Parent as an agent with a clear intention

Involvement in home preparation seems to be an indisputable part of a parent’s role. The types of parental engagement in home-based learning and the chosen teaching mechanisms influence the child’s success in school (Katz et al., 2011). Parents as actors in home preparation have their own expectations and beliefs (Goodall, 2018) about a child’s mastery in home preparation; the child is subsequently more successful and the parents’ expectations are more likely to be met (Madjar et al., 2016). Parents strive for the child’s gradual autonomy and independence from their help, transferring to the child the responsibility for schooling: “So some of that responsibility, so he knows he has to prepare for the next day.” Home preparation is the joint work of the child and the parent. However, help with home preparation is the main responsibility of mothers. This replicates the acknowledged thesis of mothers’ dominance in collaboration with the school and initiative in the child’s home preparation (Pomerantz et al., 2007; Rautamies et al., 2017; Silinskas & Kikas, 2019). Mothers who perceive that their child does not achieve the expected good results at school will give the child increased attention accompanied by monitoring and direct assistance with homework (Silinskas et al., 2015). Fathers tend to act more as tutors, especially in the area of mathematics, or fill in for mothers when they are tired or have other work to do (PC18)“Well, my husband talks to them a lot, as he talks to them like peers, so they look at him, he explains it to them, and he knows so many things, even at bedtime, they keep asking, he explains it to them.” For this reason, fathers help with mathematics homework or take an interest in topics that mothers do not understand. Fathers are considered to be more appropriate persons to explain certain issues. 

Strategies for parental involvement in home preparation

Responsibility arises from the parent’s role, with their positive or negative attitude and its subsequent effect on the child (Falanga et al., 2022). Parents enter home-schooling with their expectations followed by compliance with school requirements and the diverse skills that a parent can impart to a child (Holte, 2016).
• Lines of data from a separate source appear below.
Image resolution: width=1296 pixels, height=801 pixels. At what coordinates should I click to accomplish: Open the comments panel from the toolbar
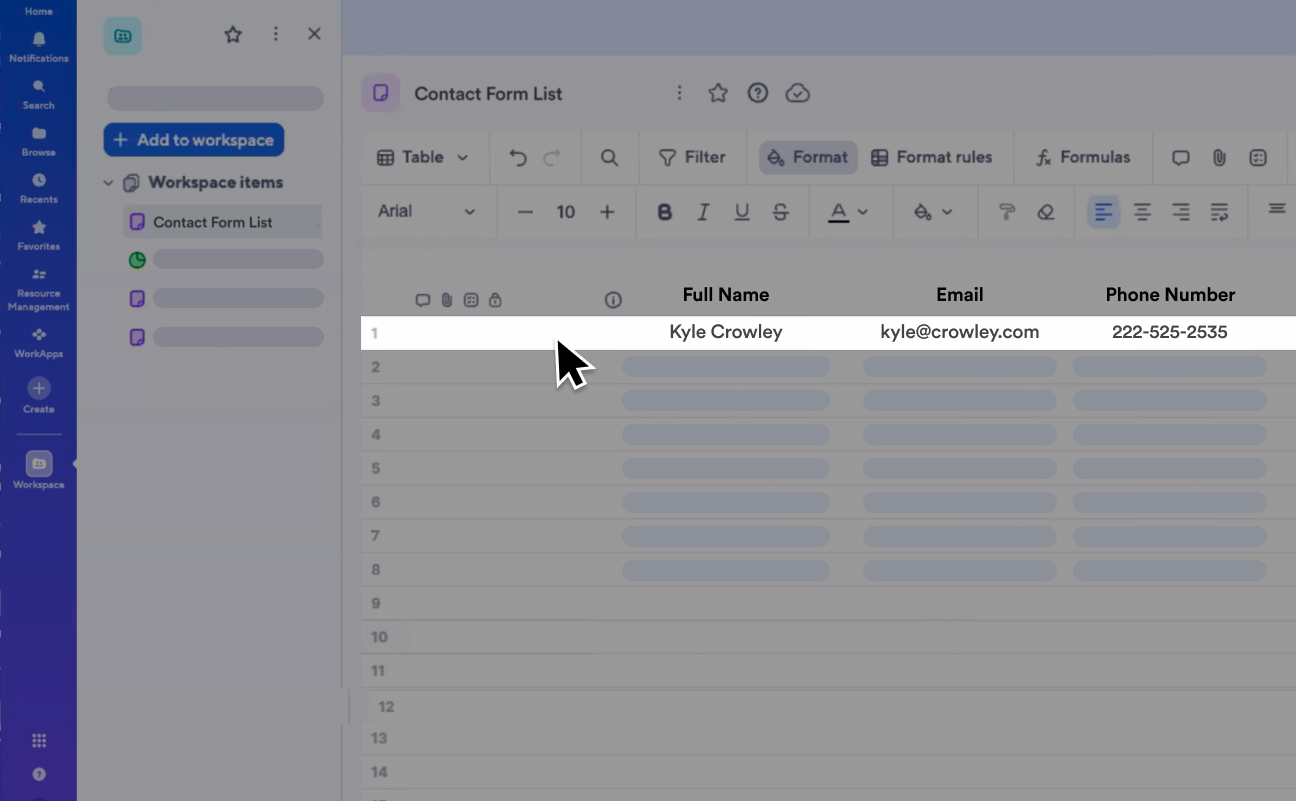[1180, 157]
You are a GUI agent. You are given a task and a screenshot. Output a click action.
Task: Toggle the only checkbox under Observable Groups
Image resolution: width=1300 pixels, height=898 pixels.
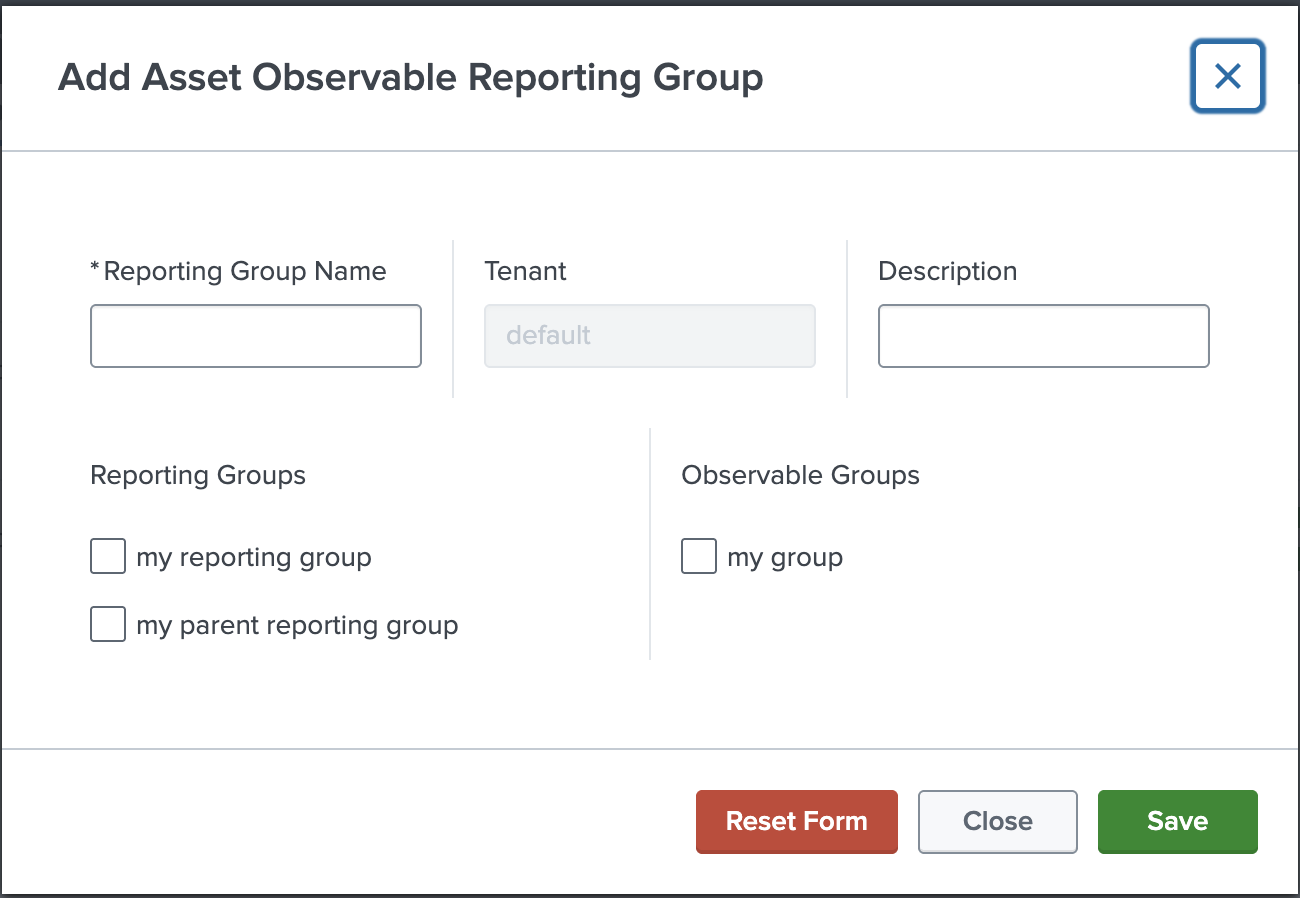coord(699,556)
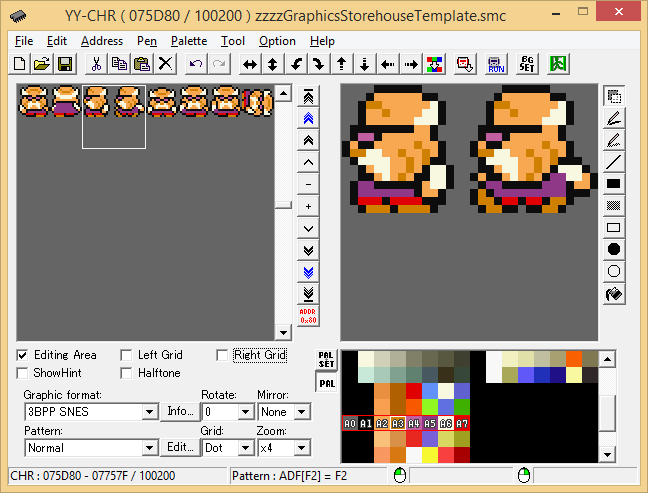Viewport: 648px width, 493px height.
Task: Uncheck the Editing Area checkbox
Action: click(23, 355)
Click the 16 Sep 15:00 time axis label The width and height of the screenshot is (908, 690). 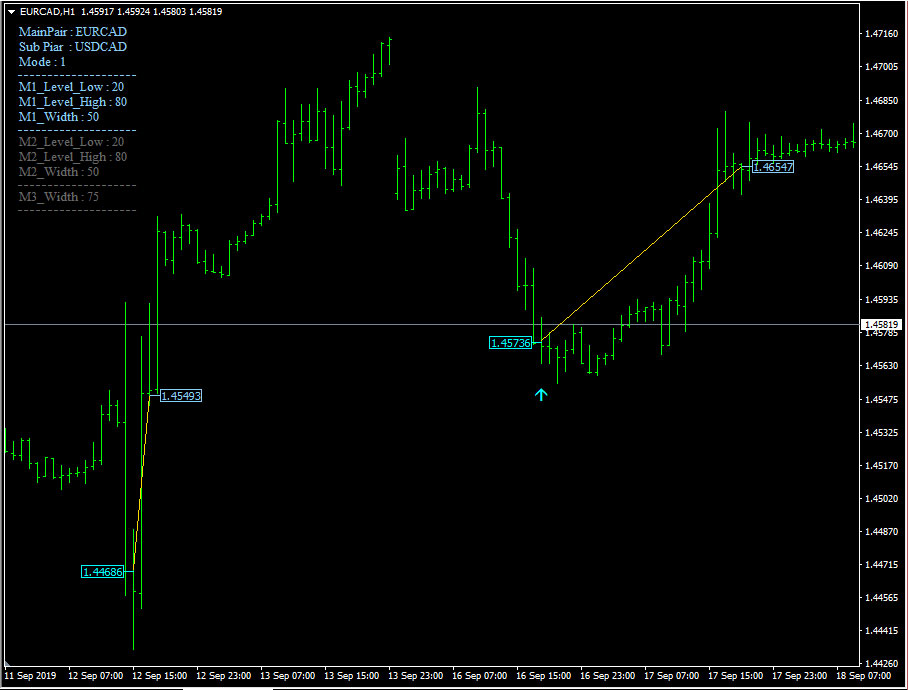point(543,676)
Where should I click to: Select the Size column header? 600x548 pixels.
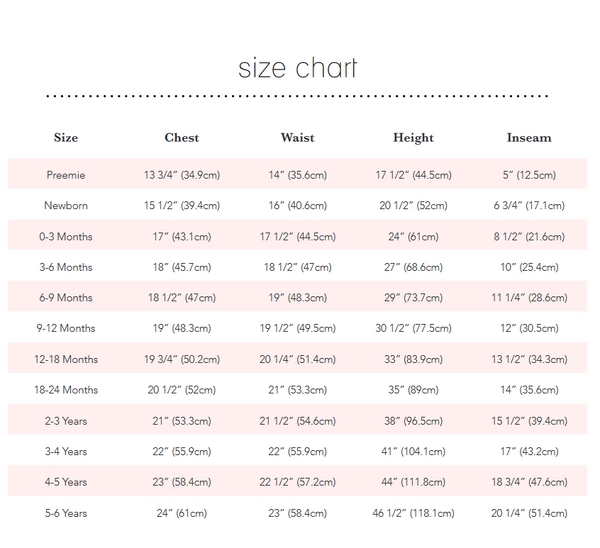click(66, 138)
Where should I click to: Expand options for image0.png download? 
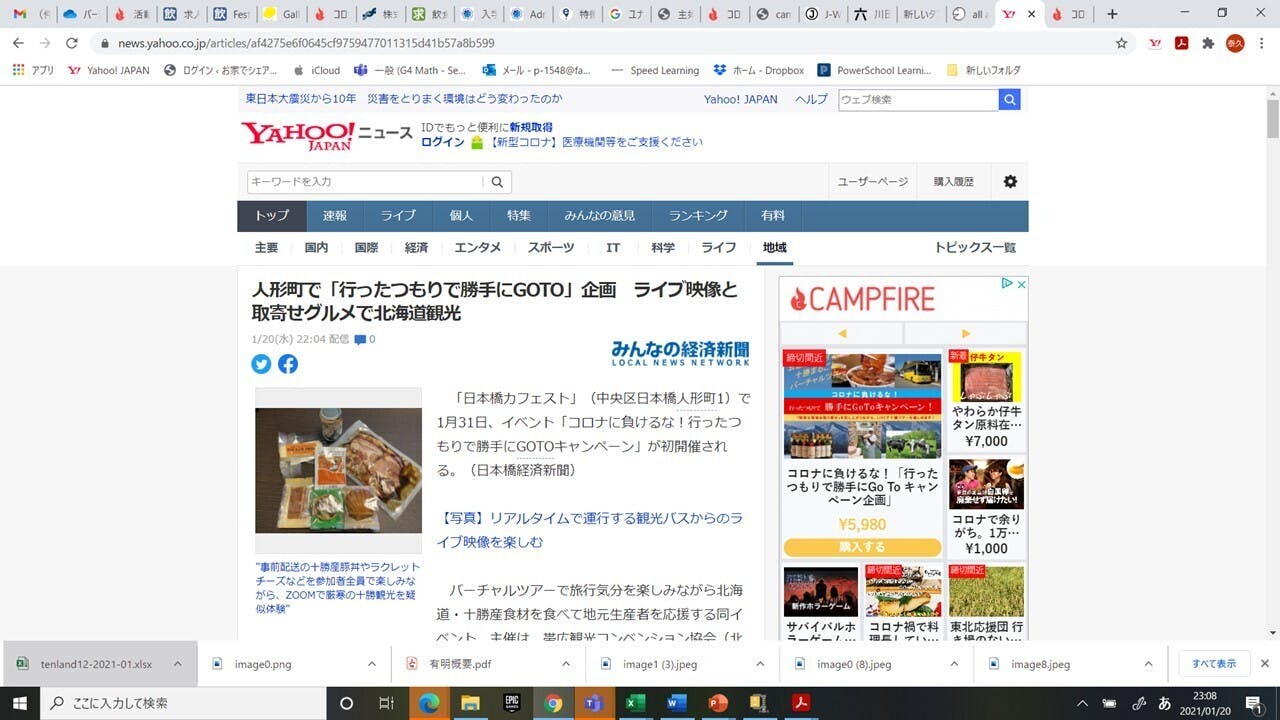[371, 664]
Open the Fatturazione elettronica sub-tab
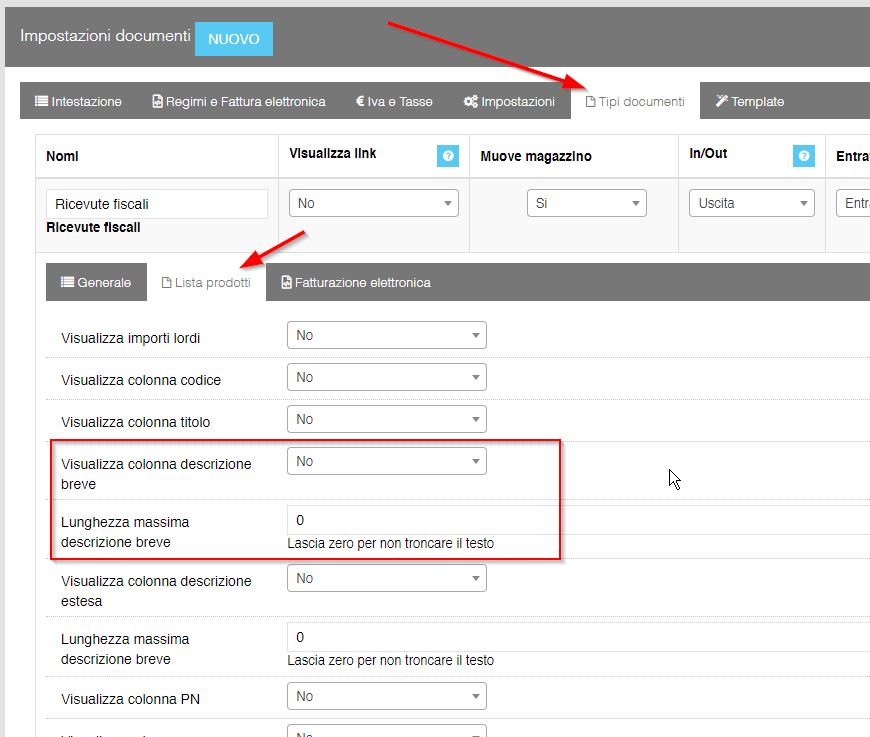The width and height of the screenshot is (870, 737). point(356,282)
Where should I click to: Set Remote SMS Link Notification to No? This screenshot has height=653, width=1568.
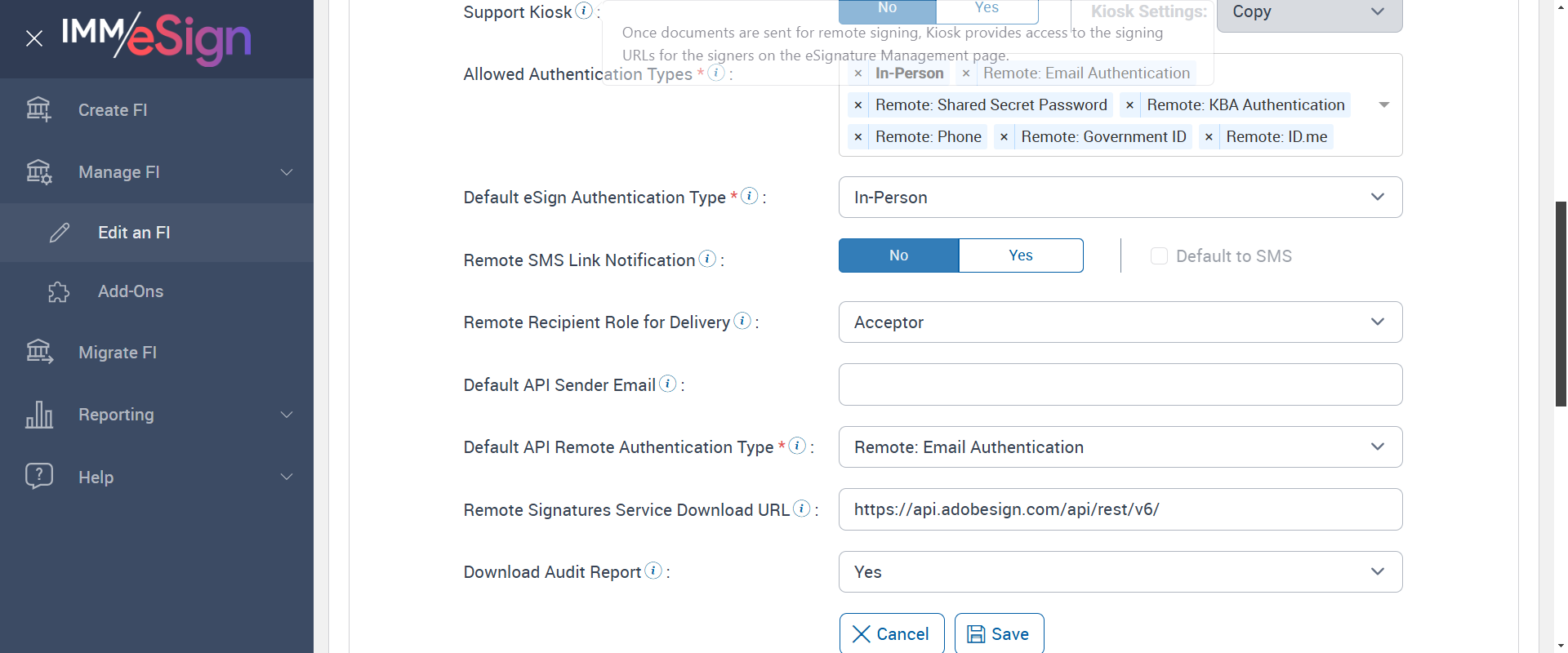(898, 255)
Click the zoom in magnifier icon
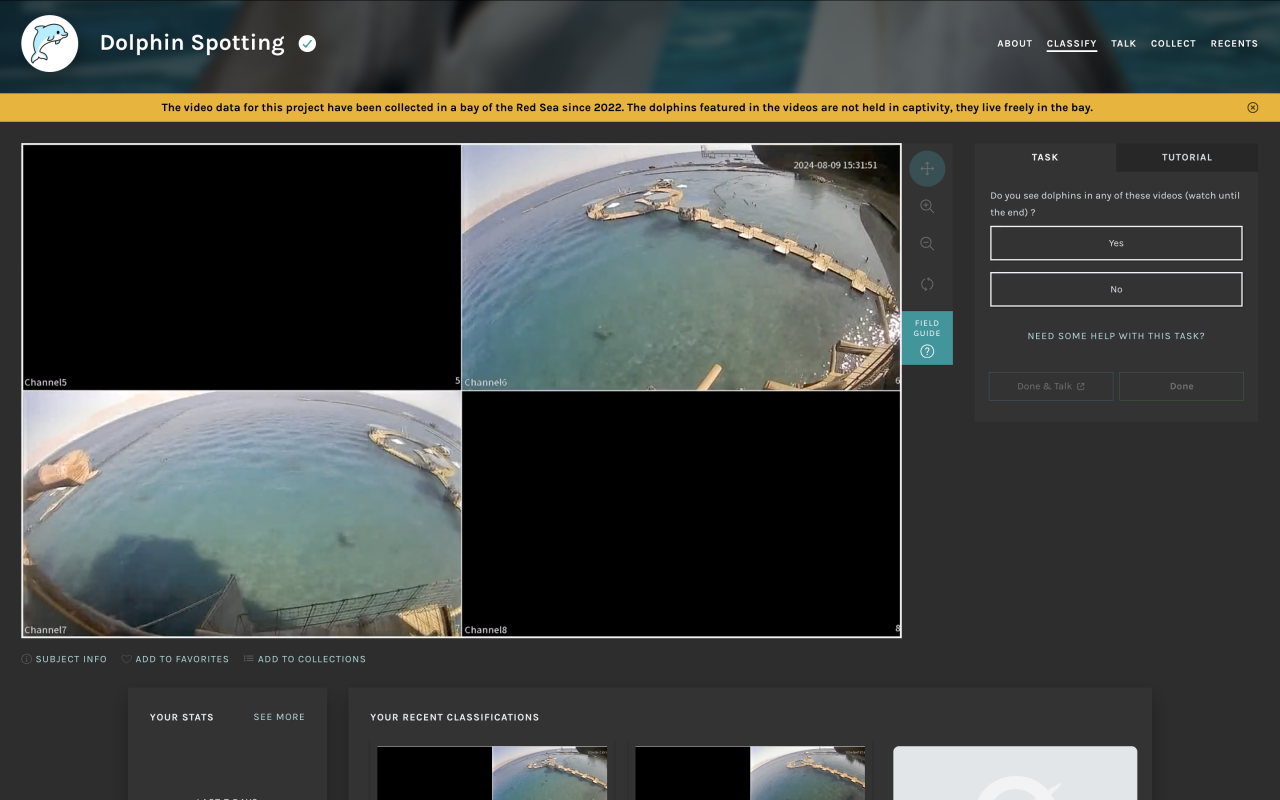1280x800 pixels. [927, 206]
The parents’ guidance is first more directive and gradually relaxes, leaving more autonomy to the child itself. At the beginning of school, the supervision, control, and parent’s help with home preparation prevails (P4): “I’m involved because she wouldn’t manage to do anything on her own. I’m checking to see if she’s got all her stuff for the next day. We have to be involved otherwise she might not manage it. She needs supervision and a little help.” Different school requirements and inconsistency in homework assignments reflect different parental approaches to helping their child (Grinshtain & Harpaz, 2021). A parent who is fully involved describes help as systematically getting the child used to responsibilities and acquiring work habits (PC8): “I’m not going to leave her to do it by herself yet. I don’t dare yet, because she wouldn’t care how it’s written.” Over time, parents take a more hands-on approach to the child’s independence strategy, yet still with the support and control of the parent (PC2): “Of course, if I see that she reads something badly, I tell her, I correct her. When she does the math, she erases it and does it herself. So, then I just check. Like, I look, and if I see she’s got it wrong, I’ll correct her, of course.” A part of the strategy of involving the parent in home preparation is to try to explain the studied material when the child is unsure (Echaune et al., 2015; Goodall, 2018). Parents most often help by reading the assignments, explaining the assignments, correcting their children’s mistakes, and explaining why they got it wrong or searching for the correct answer on the internet. The need for practical and moral parental support is undisputed (Grinshtain & Harpaz, 2021) (P16): “If I really see some loophole that the kid is not sure yeah, then I should be the one to prop him up so he has that confidence, so he is sure.” Every child is different and needs a different approach from a parent. This is also related to the gradual independence of the child in home preparation, the ability of the child to perform home preparation without parental supervision and assistance (P10): “He’s just preparing himself for school and I’m more of an extra.” The process of gaining independence is accompanied by less dependence on parental help. This process develops gradually as the child’s education and experience progress.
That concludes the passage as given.